The matter came on Monday before a bench comprising justices Sanjiv Khanna and SVN Bhatti. The apex court directed the state CID to continue with the investigation without succumbing to any pressure and inform it whether there was any interference and also directed the West Bengal government to file a status report on the probe in a sealed cover on the next date of hearing in December.
The state government counsel submitted that a report was earlier sent to the chief justice of the Calcutta High Court regarding the status of the probe and the allegations made. The state said it has been conducting the probe fairly and that it is proceeding with caution against the backdrop of the allegations made by the petitioners. Advocates Sunil Fernandes and Astha Sharma represented the West Bengal government before the apex court.
The petitioners' claim that a part of the property was passed down to the widow after her father's death although her elder brother and his family are allegedly making attempts to throw her out of the property. The plea claimed that the widow was threatened on several occasions to give up the property. The widow filed two criminal cases against her relatives and alleged that her relatives engaged advocate Dey and that he is allegedly exerting pressure on the investigating agency.

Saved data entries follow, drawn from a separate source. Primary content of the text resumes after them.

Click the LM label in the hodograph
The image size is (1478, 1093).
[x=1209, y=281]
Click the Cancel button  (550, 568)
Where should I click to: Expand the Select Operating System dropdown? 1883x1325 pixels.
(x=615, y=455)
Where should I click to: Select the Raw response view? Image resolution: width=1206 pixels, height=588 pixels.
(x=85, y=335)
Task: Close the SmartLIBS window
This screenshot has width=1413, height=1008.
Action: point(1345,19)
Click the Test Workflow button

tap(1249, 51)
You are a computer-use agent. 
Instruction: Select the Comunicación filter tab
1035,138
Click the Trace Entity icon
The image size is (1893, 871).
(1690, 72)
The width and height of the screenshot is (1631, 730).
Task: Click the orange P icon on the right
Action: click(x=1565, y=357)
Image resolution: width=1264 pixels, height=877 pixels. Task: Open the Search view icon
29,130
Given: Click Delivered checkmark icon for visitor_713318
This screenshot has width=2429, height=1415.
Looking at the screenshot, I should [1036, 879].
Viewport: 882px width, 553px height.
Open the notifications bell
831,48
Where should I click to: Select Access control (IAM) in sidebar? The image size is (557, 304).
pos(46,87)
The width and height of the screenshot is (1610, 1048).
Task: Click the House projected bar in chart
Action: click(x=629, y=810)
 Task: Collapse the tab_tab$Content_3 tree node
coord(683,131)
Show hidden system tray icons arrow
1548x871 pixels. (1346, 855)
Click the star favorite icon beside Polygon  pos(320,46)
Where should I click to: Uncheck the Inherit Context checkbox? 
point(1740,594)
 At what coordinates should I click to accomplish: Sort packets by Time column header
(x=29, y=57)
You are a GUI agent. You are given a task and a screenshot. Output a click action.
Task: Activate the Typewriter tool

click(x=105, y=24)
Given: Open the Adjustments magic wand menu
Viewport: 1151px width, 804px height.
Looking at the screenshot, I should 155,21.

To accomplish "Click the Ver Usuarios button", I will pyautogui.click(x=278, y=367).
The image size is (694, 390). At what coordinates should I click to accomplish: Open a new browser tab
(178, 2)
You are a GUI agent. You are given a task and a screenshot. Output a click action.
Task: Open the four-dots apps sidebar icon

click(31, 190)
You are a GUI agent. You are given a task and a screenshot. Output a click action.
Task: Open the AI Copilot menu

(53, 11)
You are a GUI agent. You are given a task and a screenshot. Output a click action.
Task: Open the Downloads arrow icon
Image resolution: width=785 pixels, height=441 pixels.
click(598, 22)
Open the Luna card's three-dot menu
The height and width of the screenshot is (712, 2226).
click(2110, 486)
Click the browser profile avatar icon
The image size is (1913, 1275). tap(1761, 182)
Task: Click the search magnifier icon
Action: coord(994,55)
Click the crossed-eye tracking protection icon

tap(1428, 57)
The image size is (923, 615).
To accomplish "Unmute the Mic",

The cases involve allegations of criminal conspiracy, causing hurt, cheating, forgery, and also allegations of attempt to commit culpable homicide, outraging the modesty of a woman, house trespass, and Section 25 of the Senior Citizens Act of 2007.
The petitioners moved before the Supreme Court seeking directions to ensure that two criminal complaints were properly investigated without any influence by advocate Dey or his wife.
The plea claims that advocate Dey has been instrumental in dictating the mode and manner in which the investigation if at all, is to progress. Senior advocate Sanjay Hegde and advocate Nina Nariman represented the petitioners before the court and the plea has been filed by advocate Mithu Jain.